# Text excerpt:
☆ ☆ ☆

Since I'm a language teacher, I'm allowed to nitpick. _Expatriate is both a noun and a verb:

expatriate 

adj 
1 resident in a foreign country 
2 exiled or banished from one's native country 
an expatriate American 
n 
3 a person who lives in a foreign country 
4 an exile; expatriate person 
vb tr 
5 to exile (oneself) from one's native country or cause (another) to go into exile 
6 to deprive (oneself or another) of citizenship 
(C18: from Medieval Latin expatriare, from Latin ex-1 + patria native land) 

expatriate definition | English definition dictionary | Reverso Collins_


----------



## vantexan (Sep 4, 2011)

Isla Verde said:


> Since I'm a language teacher, I'm allowed to nitpick. _Expatriate is both a noun and a verb:
> expatriate
> adj
> 1 resident in a foreign country
> ...


_

I stand corrected!_


----------



## Isla Verde (Oct 19, 2011)

vantexan said:


> I stand corrected!


The Language Maven, ¡_siempre a sus órdenes_!


----------



## tulum (Feb 20, 2012)

*Canadian point of view*

Hello all and a newbie to this forum

We have survived many eons of cold winters here in nothern Canada. Loving the outdoors, sledding in the rockies, ice fishing the cold lakes, snow shoeing and lots of outdoor winter campfires. Am a wimp NO! I am a woman who loves her mate and does all those exciting things which I used to love.

Until this winter (so nice) the past few have killed me. So cold -30 to -40, tons of snow, driving on icey road and just complaining a lot for warmth and sunshine. A few of my friends passing away or getting sick. Thinking how many years left?

So I started to look in the International Living mag. Dreaming and then taking hubby (who is younger 55 ) on a few searching trips for real estate. Merida (progreso) then into the Riveria Mayan. We live on a acerage with wildlife and no close neighbours. I worked for an airline for 28years so have seen the world. Nothing compares to the wonderful coral beaches and slow pace and reef. Wonderful Tulum.

We are not rich but have done well on our acerage which is worth some cash. So we found land and are building a home in a safe gated community. Our dream.

☆ ☆ ☆

# Aim 1:
Decide whether each statement agrees with the forum thread: (a) the dictionary entry lists expatriate as a verb; (b) the poster tulum worked for an airline for 30 years; (c) tulum and her husband are building a home in a gated community. Answer yes or no for each, and quote the words of the thread that decide it.
# Aim 2:
Retype the part of the forum thread between "We are not rich" and "community. Our dream.", inclusive.
The material that follows comes from a separate source and is unrelated to the forum thread.

# Information provided:

☆ ☆ ☆

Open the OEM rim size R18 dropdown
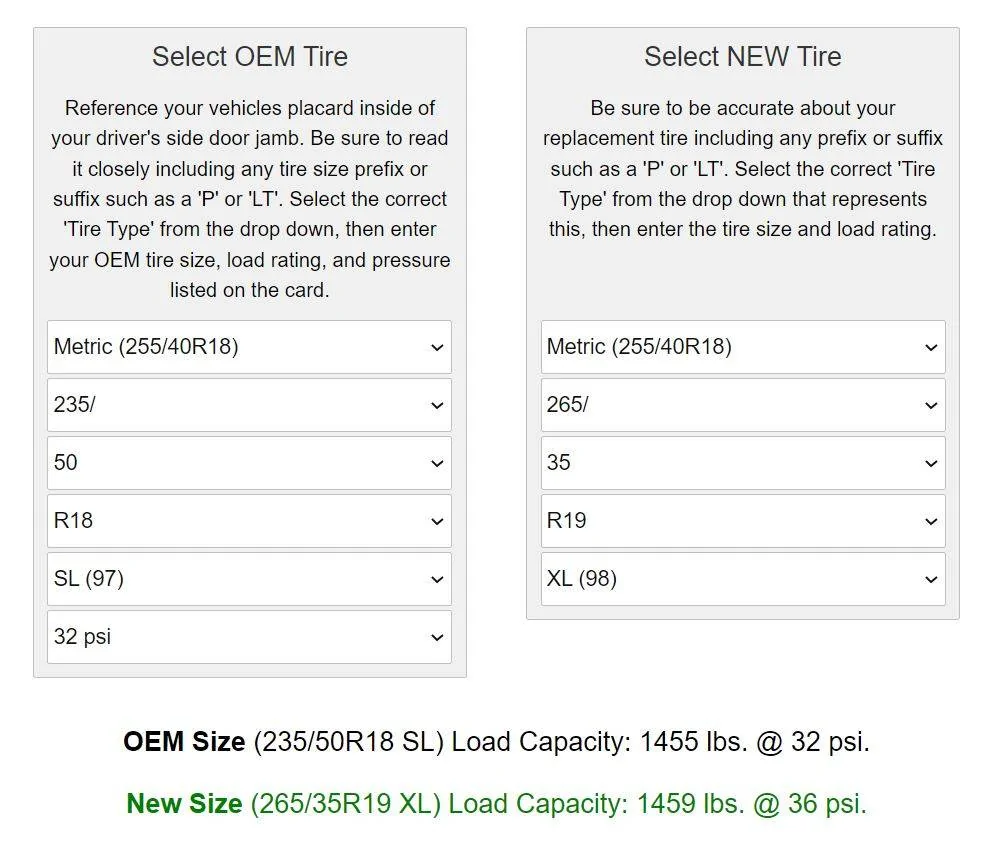This screenshot has width=997, height=846. coord(249,521)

☆ ☆ ☆

# Finished answer 1:
(a) Yes: "vb tr"
(b) No: "I worked for an airline for 28years so have seen the world."
(c) Yes: "are building a home in a safe gated community"

# Finished answer 2:
We are not rich but have done well on our acerage which is worth some cash. So we found land and are building a home in a safe gated community. Our dream.